**SET TASK 1**
Translate the following sentence from the forum thread into German: "I installed the driver phalange mentioned."

These are changes to the genuine FreeBSD 10.3 source files (in releng10.3/original/) to get that touchpad working.  The changed files are under releng10.3/patched/, and the _diff_ (which can be feeded to patch(1)) is in the file original.diff.  Iff your device is not supported on 12.x, you can try to manually patch that diff into the sources of 12.x by carefully finding the lines that correspond and edit accordingly.  I guess automatic patching will very likely not succeed, given that too many lines have changed since 10.3, and thus patch(1) will fail.


----------



## phalange (Jan 20, 2021)

Israel said:


> No, I was referring to other laptops in the past. Is this the driver you are referring to?
> 
> 
> 
> ...


I wasn't aware of that one. I was thinking of this








						GitHub - wulf7/iichid: Generic HID layer for FreeBSD. Including I2C and USB backends.
					

Generic HID layer for FreeBSD. Including I2C and USB backends. - GitHub - wulf7/iichid: Generic HID layer for FreeBSD. Including I2C and USB backends.




					github.com
				




I can't vouch for it since I didn't install it though.


----------



## phalange (Jan 20, 2021)

mjollnir said:


> Whenever I write RTFM (_read the fine manual page_) I refer to this as: _"You can find related information in ..."._  I don't know why so many people think it has a negative conotation.


I have seen this rendered as Read The Friendly Manual and Read The Fine Manual, but 9 times in 10 people mean Read The F******* Manual (expletive withheld). I know you didn't mean it that way; after all, you've helped me on these forums.

Just saying, I think people take it to mean "don't waste my time if you haven't done your homework" rather than "here's a suggested source for more information."


----------



## free-and-bsd (Jan 20, 2021)

Israel said:


> Recently I got a Asus Tuf Gaming A17 laptop. After a while I was able to resolve my wifi problems, but I'm still not able to use the touchpad. Usually I just install xf86-input-synaptics and that fixes it. ...


Lucky you. I always have to add xf86-input-libinput. For some reason or other, it DOES NOT install this automatically. I can't say it is not my fault (maybe supposed to use some mega-package or whatever they call it), but recently installed on an old Lenovo T61, so I had to _manually_ add this one in addition to synaptics.

EDIT: I remember this was the case when X was migrating to this libinput thing. But I don't do installations every day... so perhaps this bug wasn't resolved?...


----------



## Israel (Jan 20, 2021)

I installed the driver phalange mentioned. Followed the steps and rebooted and the trackpad finally worked! Thank you all for the help and suggestions!
​


----------



## Mjölnir (Jan 21, 2021)

Great!  Then feel free to mark this thread as _solved_, to give others who search the forum an indication that this thread contains a solution:  On the 1st post, click "..." -> edit thread -> prefix: _solved_


----------



## Mjölnir (Jan 25, 2021)

Did you also try x11-drivers/xf86-input-libinput? `pkg install xf86-input-libinput` and be sure to have `hw.psm.elantech_support="1"` in loader.conf(5)


----------

**DATA IN THIS EXERCISE**
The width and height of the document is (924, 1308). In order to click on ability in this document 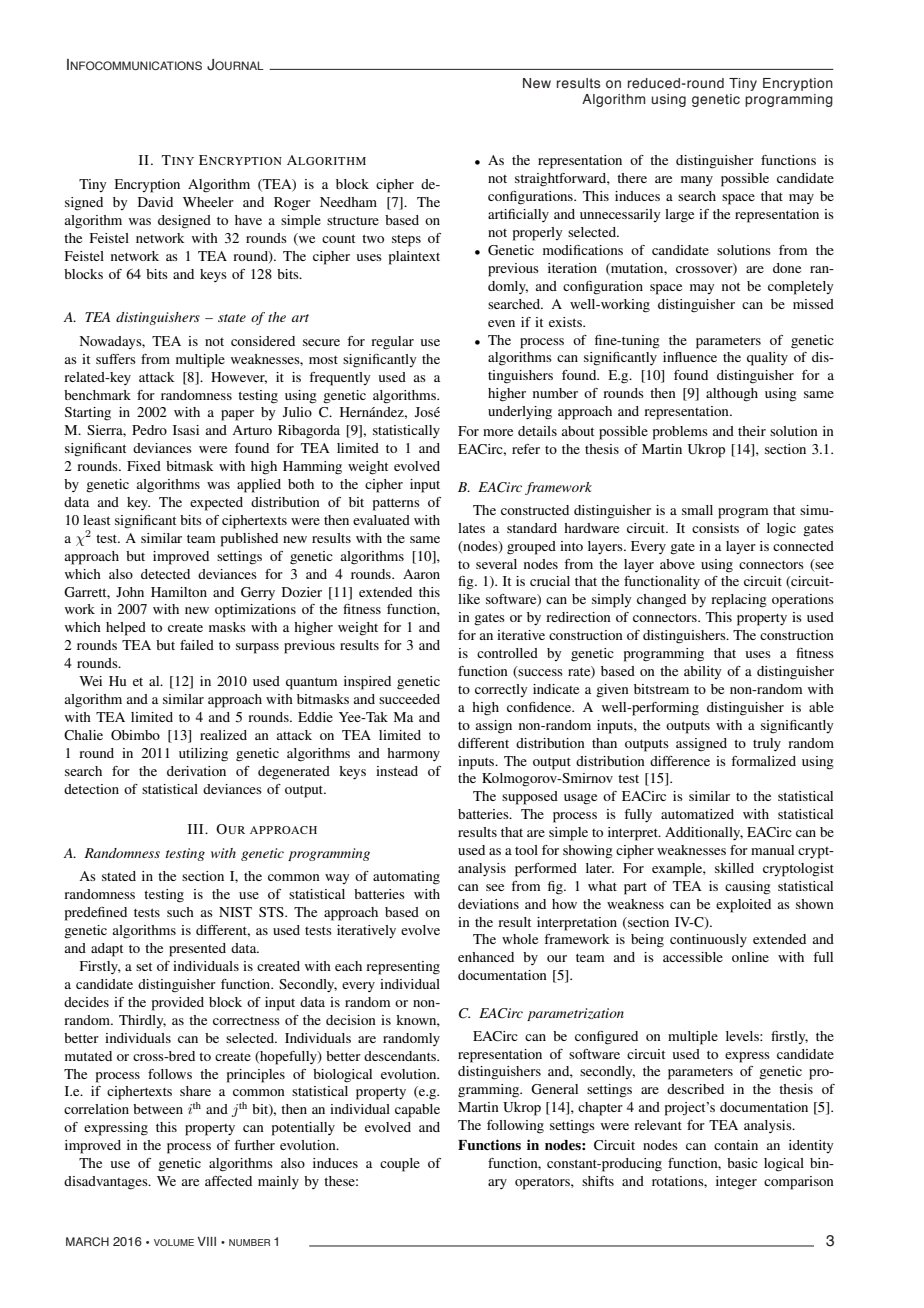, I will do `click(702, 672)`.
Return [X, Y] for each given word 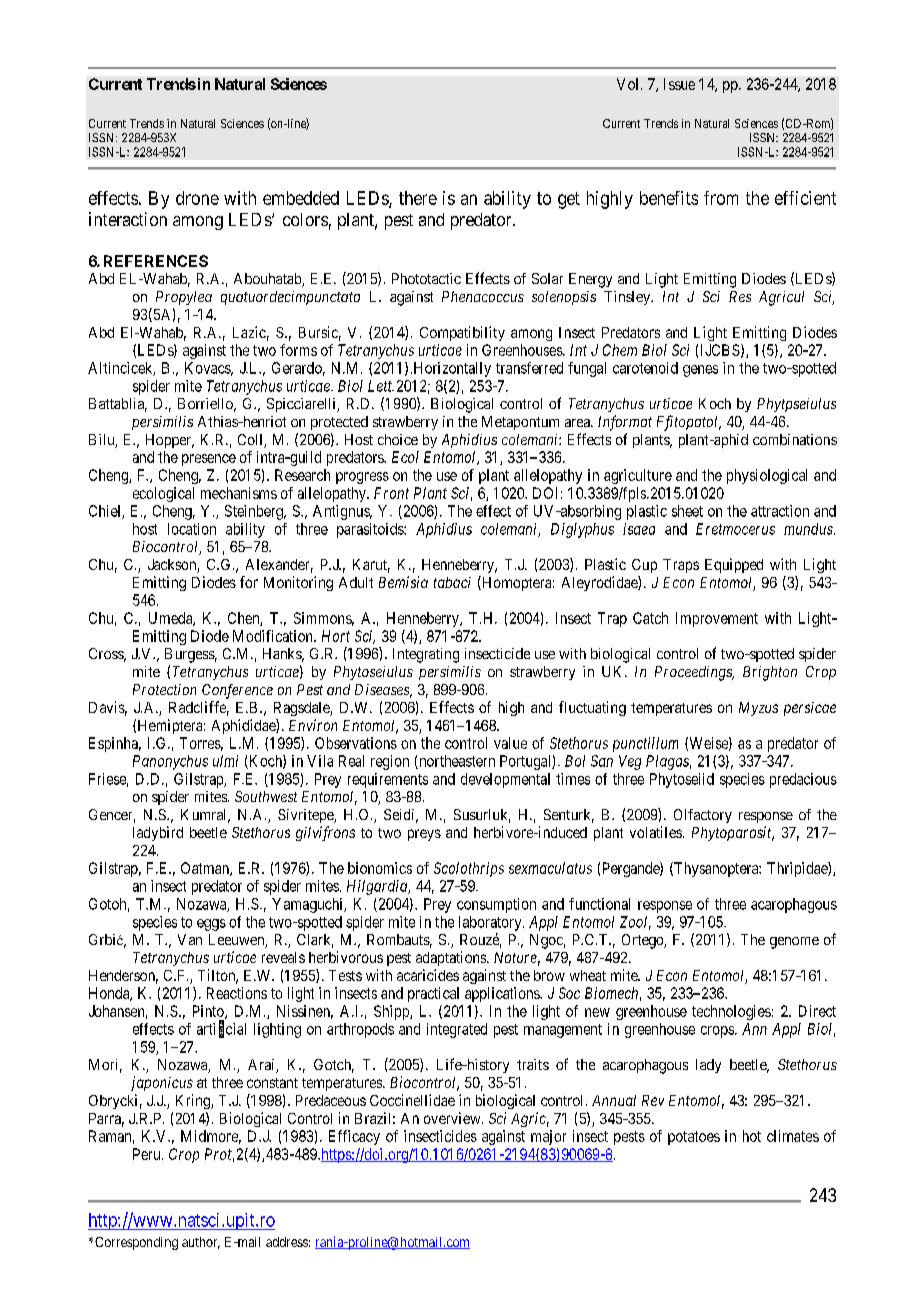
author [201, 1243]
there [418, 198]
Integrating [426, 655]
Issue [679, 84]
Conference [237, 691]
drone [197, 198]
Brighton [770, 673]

**SET TASK 2**
Turn the part of the listing that opens with the line containing "Return [X, Y] for each given word" and runs through the end of the listing into a numbered list. Omit blank lines and leave out the pictures.

**TASK SOLUTION 1**
Ich habe den Treiber installiert, den phalange erwähnt hat.

**TASK SOLUTION 2**
1. Return [X, Y] for each given word 
2. author [201, 1243]
3. there [418, 198]
4. Integrating [426, 655]
5. Issue [679, 84]
6. Conference [237, 691]
7. drone [197, 198]
8. Brighton [770, 673]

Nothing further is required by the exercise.